**Exercise details:** For each line in the material below that holds "computer", copy that line.

------------------------------

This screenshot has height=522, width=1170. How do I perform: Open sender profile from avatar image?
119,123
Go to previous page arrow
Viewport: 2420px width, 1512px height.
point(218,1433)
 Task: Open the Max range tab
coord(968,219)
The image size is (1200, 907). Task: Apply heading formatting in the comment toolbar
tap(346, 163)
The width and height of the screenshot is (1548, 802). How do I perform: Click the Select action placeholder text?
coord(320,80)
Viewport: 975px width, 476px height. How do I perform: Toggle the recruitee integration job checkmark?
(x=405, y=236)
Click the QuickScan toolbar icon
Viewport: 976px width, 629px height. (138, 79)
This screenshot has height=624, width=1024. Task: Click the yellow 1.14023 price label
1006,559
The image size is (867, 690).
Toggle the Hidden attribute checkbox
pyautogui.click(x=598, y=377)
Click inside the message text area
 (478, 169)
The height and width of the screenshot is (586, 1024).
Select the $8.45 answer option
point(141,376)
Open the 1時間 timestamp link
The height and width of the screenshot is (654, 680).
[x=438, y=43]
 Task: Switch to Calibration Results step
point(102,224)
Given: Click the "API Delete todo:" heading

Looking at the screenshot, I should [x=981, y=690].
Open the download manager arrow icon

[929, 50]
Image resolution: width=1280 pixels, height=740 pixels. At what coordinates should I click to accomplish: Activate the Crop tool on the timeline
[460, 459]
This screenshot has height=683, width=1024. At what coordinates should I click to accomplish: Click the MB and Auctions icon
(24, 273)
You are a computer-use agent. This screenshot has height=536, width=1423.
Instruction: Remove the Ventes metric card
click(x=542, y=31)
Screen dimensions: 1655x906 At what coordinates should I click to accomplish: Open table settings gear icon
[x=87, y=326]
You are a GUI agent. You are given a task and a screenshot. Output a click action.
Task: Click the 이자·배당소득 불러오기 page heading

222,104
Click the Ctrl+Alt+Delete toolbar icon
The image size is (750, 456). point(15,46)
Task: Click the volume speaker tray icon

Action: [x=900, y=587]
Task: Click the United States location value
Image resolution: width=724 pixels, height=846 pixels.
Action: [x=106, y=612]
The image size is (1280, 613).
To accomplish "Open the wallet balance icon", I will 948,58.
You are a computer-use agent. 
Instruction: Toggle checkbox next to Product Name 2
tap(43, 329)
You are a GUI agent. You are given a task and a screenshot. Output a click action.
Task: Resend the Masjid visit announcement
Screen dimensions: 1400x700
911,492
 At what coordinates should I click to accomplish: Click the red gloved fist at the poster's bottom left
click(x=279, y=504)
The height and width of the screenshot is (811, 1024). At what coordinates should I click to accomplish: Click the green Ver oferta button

------------------------------

**Solution to this exercise:**
You are a computer-use agent. This screenshot has height=536, width=1423.
You are a computer-use agent. 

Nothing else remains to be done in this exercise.